§ **Extract to read**:

The fireworks above St. Sava’s Cathedral in Belgrade last night signify the Srpska Nova Godina or Serbian New Year. The Serbian Orthodox Church, along with some other Orthodox churches, traditionally celebrates the Julian Calendar New Year, which is 13 days behind the Gregorian Calendar this century. Hence, on January 13th, the Serbs celebrate another New Year with a mass, firework show, and concerts and parties around the city.
I went down to St. Sava’s last night to catch all the fun. I’ll be posting videos later today. I think any excuse to party is cool, and acknowledging Julius Caesar’s (or his team of astronomers) calendar from 45 BC is very interesting. I had a sense of solidarity with the Serbians in attendance. It was a contrast of the holy service occurring inside and the drinking and fireworks occurring outside.
I was excited to use my new iPhone last night to capture video of the event and I will post later today when I get a faster video connection.

§ **Material provided**:

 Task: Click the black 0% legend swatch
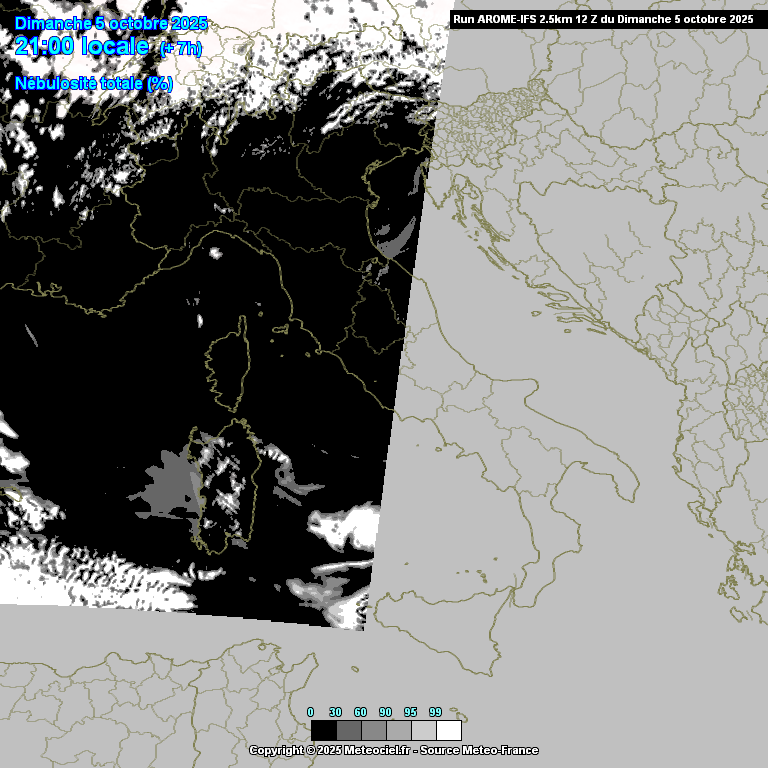point(323,730)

§ **Work instructions**:
**1)** Answer these about the post on Serbian New Year at St. Sava's Cathedral:
(a) How many days behind the Gregorian Calendar is the Julian Calendar this century?
(b) From what year does the text date Julius Caesar's calendar?
(c) What device did the writer use to record video of the event?
**2)** Carry on the post about Serbian New Year at St. Sava's Cathedral, starting after its final sentence.

§ **Per-task outputs**:
**1)**
(a) 13 days
(b) 45 BC
(c) A new iPhone

**2)**
Last night we went to Saint Sava’s Cathedral here in Belgrade for the burning of the badjnak and the Christmas Eve Service. As you can see from the photos, it was a beautiful and culturally enriching night for my family.
Each of the kids had a “badnjak” which is like a yule log. The word badnjak may be derived from the verb, bdeti, which means to stay awake or keep the vigil. The tradition stems from pagan times and the man of the house (domaćin) or sons on Christmas morning went into the woods and cut down a young Oak tree. The yule log is kind of like a ceremonial sacrifice to bring health and happiness to the family for the coming year. The log was burnt over the family hearth. Today, an assembly of twigs with Oak leaves, corn, pine sprigs, and straw is tied together with a red ribbon and sold in markets and street corners around Belgrade. Every church has a bonfire on its grounds where people can come and throw their badnjaks in the flames.
There were hundreds of people there and outside the church a mini-market was set up selling religious and holiday crafts and mulled wine. We went inside the massive cathedral to watch a bit of the service and light candles in memory of lost family members. The service, shown below, had a lot of priests singing and waving incense. There were also lines of people waiting to kiss various icons.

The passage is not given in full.